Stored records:
BEGIN

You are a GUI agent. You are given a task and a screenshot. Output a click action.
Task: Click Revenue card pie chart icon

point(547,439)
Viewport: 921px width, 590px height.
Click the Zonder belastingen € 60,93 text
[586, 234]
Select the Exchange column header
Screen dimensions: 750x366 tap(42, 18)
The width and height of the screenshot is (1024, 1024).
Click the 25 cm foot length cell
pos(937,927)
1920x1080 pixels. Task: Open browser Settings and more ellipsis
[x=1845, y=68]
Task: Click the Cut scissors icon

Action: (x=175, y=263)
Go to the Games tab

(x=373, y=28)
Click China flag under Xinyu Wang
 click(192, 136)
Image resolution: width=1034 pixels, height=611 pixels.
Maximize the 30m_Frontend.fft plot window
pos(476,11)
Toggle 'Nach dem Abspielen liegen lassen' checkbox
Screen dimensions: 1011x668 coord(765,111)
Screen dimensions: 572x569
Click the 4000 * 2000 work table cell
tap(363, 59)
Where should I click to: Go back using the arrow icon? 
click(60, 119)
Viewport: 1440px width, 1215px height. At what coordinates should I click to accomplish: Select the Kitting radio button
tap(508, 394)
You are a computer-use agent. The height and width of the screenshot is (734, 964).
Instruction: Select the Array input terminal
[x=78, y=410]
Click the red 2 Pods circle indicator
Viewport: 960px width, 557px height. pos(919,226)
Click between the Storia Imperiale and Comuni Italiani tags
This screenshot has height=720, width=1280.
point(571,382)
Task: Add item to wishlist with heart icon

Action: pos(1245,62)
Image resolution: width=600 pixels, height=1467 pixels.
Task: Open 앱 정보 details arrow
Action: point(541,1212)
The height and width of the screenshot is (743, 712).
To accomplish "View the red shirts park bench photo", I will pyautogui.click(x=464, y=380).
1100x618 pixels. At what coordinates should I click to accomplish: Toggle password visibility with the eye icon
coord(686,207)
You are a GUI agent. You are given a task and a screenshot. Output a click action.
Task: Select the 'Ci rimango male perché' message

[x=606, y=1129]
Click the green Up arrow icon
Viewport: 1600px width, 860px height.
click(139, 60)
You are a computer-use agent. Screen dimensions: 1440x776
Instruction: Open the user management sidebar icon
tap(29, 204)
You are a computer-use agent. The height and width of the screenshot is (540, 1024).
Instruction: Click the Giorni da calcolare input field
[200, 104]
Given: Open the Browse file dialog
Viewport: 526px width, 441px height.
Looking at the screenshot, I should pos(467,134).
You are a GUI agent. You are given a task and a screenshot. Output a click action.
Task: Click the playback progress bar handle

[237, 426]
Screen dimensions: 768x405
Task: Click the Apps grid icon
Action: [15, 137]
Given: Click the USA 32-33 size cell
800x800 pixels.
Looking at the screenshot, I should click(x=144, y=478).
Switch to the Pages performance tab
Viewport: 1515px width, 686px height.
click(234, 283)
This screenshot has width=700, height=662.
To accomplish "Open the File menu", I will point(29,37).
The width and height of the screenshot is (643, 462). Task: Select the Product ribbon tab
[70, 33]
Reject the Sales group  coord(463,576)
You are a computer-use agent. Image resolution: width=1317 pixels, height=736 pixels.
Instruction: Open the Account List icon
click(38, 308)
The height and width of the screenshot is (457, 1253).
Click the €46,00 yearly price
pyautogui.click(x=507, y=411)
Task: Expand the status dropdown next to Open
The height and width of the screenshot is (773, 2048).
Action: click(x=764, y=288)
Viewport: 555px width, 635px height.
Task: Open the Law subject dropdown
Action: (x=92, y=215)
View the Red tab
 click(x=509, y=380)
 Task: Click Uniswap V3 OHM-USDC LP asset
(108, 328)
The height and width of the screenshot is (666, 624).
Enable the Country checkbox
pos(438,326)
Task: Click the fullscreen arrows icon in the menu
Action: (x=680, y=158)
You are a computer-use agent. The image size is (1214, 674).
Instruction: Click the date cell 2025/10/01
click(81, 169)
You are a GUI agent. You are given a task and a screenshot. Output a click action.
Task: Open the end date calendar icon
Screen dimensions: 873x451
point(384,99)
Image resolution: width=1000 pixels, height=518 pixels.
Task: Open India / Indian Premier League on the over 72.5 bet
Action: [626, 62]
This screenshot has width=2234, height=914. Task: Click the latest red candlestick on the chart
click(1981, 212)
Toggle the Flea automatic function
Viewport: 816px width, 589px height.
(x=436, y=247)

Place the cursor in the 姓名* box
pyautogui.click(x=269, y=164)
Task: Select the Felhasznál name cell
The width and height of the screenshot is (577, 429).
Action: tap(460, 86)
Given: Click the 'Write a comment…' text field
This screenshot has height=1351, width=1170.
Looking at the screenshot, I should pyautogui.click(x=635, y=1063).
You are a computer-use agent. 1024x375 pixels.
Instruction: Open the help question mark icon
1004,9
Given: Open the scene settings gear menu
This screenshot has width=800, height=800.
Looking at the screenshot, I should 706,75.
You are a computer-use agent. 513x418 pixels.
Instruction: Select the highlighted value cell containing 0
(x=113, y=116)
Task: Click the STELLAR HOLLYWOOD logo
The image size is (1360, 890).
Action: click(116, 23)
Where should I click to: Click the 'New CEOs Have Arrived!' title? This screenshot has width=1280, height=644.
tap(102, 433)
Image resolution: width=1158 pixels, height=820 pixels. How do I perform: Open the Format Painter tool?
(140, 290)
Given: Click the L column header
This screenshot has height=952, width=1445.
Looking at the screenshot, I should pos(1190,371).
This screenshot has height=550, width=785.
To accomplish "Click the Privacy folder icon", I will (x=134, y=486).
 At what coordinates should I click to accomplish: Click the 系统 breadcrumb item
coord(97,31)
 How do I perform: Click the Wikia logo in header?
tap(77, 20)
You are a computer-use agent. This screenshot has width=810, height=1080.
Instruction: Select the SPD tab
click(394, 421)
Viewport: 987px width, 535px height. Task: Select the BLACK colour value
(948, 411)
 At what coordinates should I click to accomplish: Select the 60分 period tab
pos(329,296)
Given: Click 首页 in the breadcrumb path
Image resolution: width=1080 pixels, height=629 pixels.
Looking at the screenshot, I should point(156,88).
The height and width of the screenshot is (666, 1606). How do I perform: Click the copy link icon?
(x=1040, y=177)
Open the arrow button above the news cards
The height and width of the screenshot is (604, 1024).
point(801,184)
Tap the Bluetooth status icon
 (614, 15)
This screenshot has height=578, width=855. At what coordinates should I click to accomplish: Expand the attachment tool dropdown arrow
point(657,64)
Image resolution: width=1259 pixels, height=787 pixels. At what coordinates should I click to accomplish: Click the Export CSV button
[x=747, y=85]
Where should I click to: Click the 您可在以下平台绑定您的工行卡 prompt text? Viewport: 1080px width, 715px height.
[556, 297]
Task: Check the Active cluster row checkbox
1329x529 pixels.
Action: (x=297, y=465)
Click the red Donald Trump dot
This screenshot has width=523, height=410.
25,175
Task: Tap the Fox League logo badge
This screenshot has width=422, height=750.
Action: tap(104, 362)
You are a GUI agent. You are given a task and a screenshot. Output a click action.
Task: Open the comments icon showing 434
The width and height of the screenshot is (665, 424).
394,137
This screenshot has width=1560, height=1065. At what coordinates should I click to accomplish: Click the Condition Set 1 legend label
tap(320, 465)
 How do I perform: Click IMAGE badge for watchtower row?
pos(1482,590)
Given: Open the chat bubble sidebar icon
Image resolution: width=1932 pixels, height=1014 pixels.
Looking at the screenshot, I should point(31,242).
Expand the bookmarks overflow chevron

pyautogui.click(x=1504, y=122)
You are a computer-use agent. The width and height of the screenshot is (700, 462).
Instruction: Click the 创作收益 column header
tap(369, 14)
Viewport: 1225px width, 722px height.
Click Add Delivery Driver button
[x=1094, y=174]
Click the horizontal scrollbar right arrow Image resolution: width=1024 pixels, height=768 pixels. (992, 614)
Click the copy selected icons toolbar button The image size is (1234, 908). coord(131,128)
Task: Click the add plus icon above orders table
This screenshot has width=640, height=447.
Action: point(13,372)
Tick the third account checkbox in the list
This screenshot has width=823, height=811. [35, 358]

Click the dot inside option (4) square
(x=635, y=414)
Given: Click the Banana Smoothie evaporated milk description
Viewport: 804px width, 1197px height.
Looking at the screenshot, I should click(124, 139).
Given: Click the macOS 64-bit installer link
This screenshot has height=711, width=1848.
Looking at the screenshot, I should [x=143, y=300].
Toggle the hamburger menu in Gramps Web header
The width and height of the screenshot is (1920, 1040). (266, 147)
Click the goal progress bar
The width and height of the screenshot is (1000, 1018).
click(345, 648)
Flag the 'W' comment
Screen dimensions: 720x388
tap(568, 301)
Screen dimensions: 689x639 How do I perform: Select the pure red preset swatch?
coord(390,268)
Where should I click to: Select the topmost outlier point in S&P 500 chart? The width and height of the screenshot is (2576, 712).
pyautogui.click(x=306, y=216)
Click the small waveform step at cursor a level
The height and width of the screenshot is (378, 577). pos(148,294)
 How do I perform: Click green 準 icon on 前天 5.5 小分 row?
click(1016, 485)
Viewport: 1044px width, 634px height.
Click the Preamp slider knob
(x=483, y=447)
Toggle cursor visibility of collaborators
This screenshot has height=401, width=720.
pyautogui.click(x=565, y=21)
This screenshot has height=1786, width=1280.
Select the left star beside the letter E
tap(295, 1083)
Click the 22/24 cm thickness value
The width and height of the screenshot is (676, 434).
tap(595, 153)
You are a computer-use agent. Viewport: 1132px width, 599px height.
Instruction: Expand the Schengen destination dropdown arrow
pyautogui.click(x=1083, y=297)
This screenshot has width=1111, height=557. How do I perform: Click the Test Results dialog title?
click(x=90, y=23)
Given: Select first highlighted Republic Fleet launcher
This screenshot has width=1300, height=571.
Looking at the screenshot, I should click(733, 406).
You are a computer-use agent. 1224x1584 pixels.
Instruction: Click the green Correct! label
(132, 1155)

END

Work instructions:
State the number of lines above that hold the word "will", and say nothing else.

Written reply:
3